» **EXTRACT TO READ**:
○ ○ ○ ○ ○
Disorders of the prostate
Anatomy
The normal prostate gland is about 3 cm long and 3 cm in diameter and weighs 10–15 g. The gland is situated immediately below the bladder neck so that the first 3 cm of the urethra lies within the gland (Fig. 35.1, p. 452) so the proximal urethral walls (the prostatic urethra) are composed of glandular tissue. The urethra then passes through the pelvic floor muscle that also constitutes the distal sphincteric mechanism. Prostatic hyperplasia or carcinoma may cause local urethral obstruction and carcinoma may invade and disrupt the sphincter mechanism.
The posterior aspect of the gland is palpable rectally (Fig. 35.1, pp. 450, 451) and a median groove can usually be identified. This groove is described as dividing the gland into two lateral lobes and tends to be obliterated in advanced prostatic cancer but is usually exaggerated in benign hypertrophy.
○ ○ ○ ○ ○
» **WHAT YOU ARE ASKED TO DO**:
Repeat the part of the text on prostate disorders between "Disorders of the" and "the sphincter mechanism.", inclusive.

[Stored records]
○ ○ ○ ○ ○
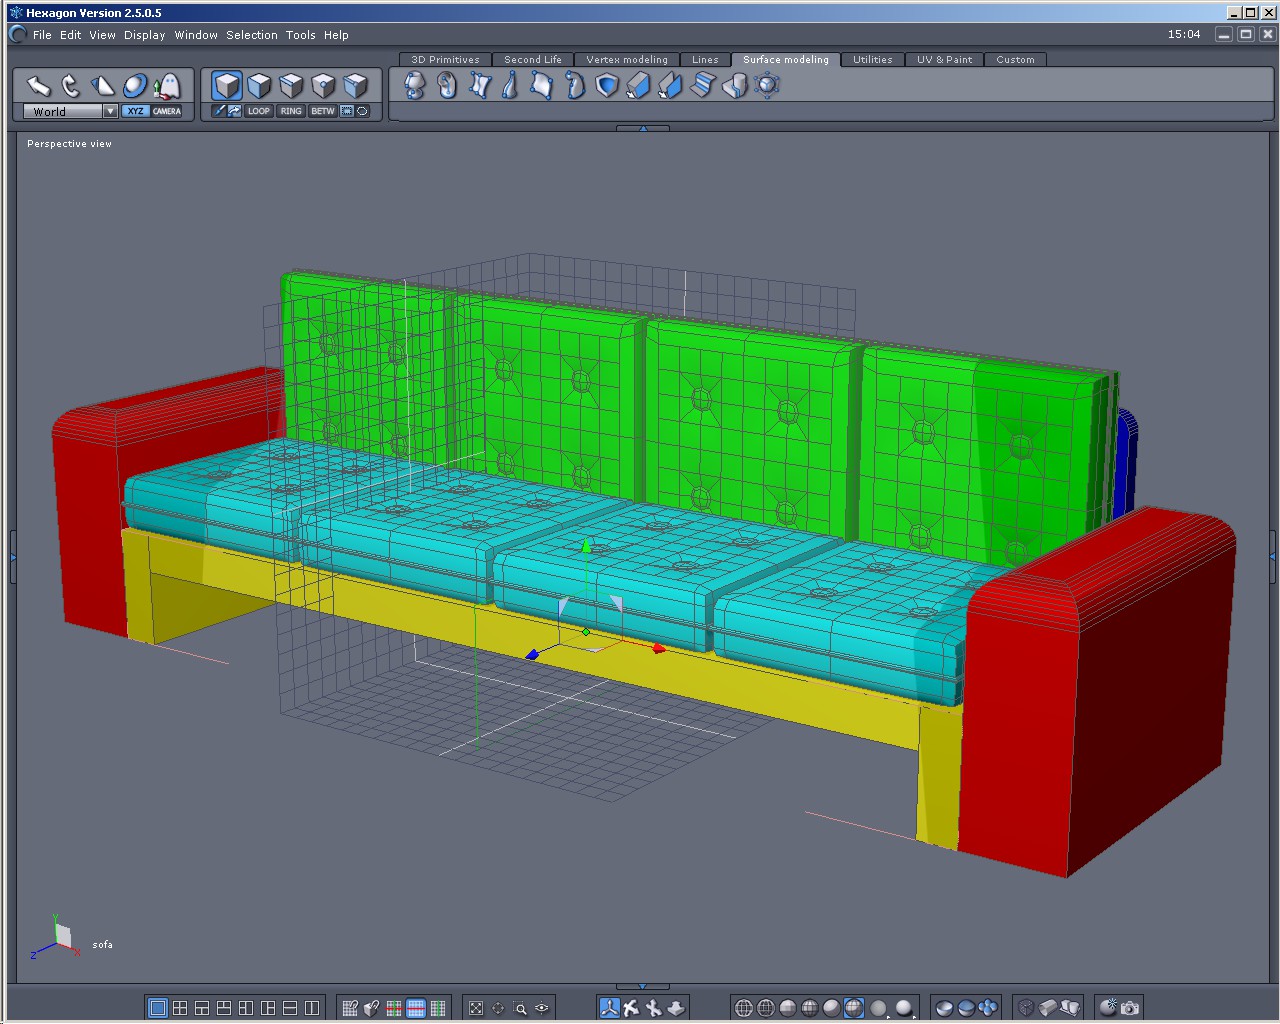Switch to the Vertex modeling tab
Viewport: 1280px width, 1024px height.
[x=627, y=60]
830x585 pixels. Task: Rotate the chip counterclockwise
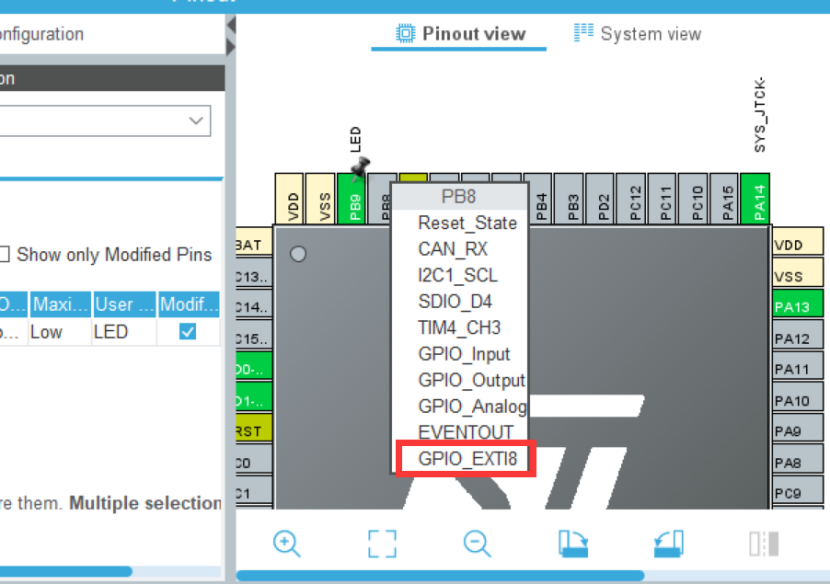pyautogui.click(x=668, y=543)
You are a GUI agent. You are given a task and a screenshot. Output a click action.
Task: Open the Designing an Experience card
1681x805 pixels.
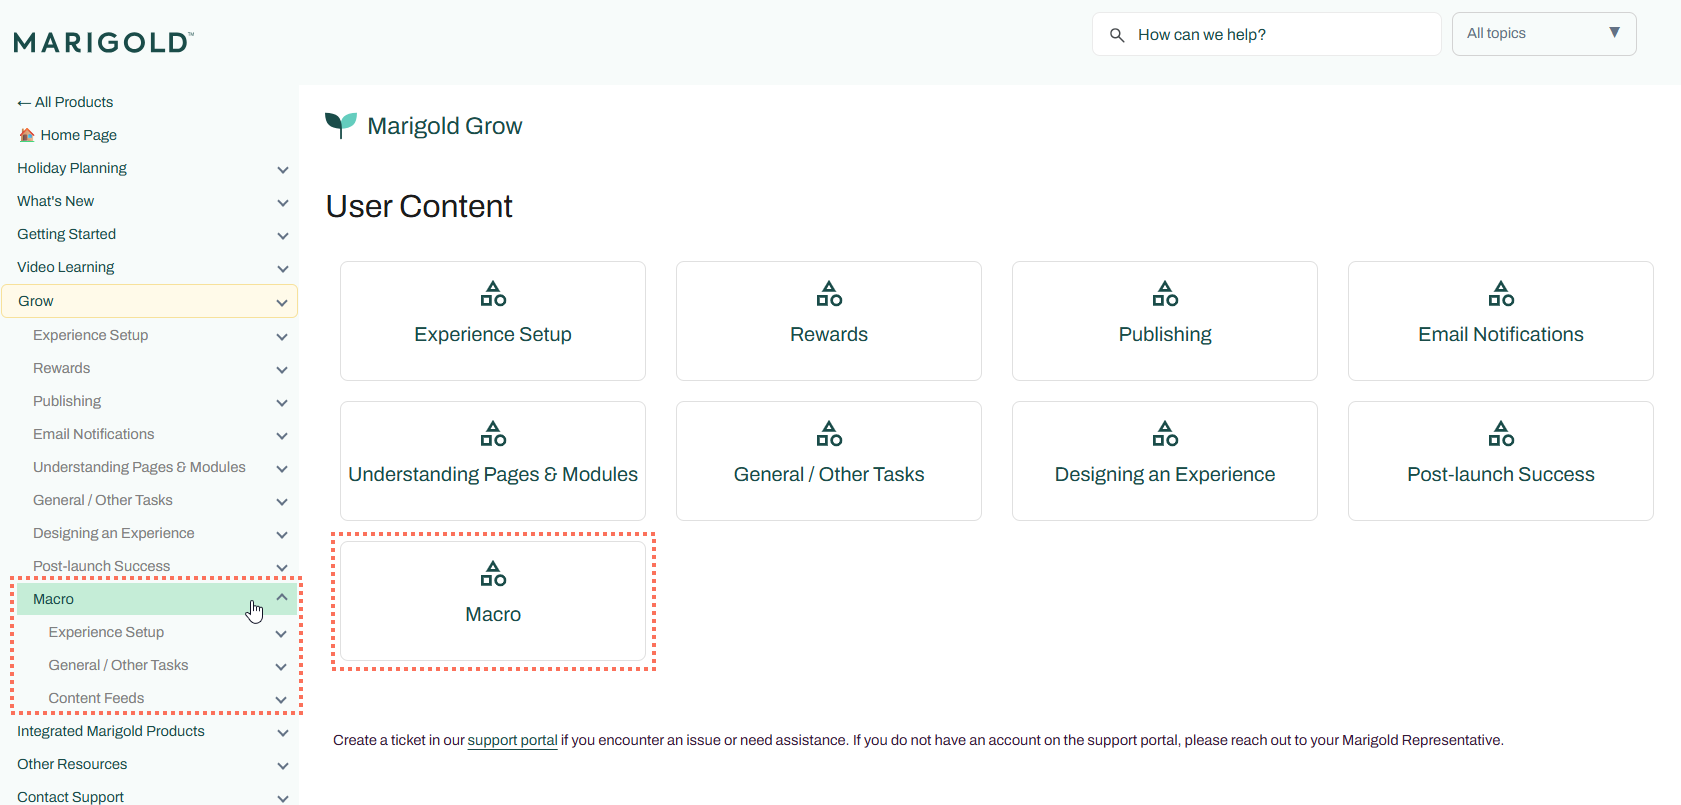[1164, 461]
○ ○ ○ ○ ○
» **RESPONSE**:
Disorders of the prostate
Anatomy
The normal prostate gland is about 3 cm long and 3 cm in diameter and weighs 10–15 g. The gland is situated immediately below the bladder neck so that the first 3 cm of the urethra lies within the gland (Fig. 35.1, p. 452) so the proximal urethral walls (the prostatic urethra) are composed of glandular tissue. The urethra then passes through the pelvic floor muscle that also constitutes the distal sphincteric mechanism. Prostatic hyperplasia or carcinoma may cause local urethral obstruction and carcinoma may invade and disrupt the sphincter mechanism.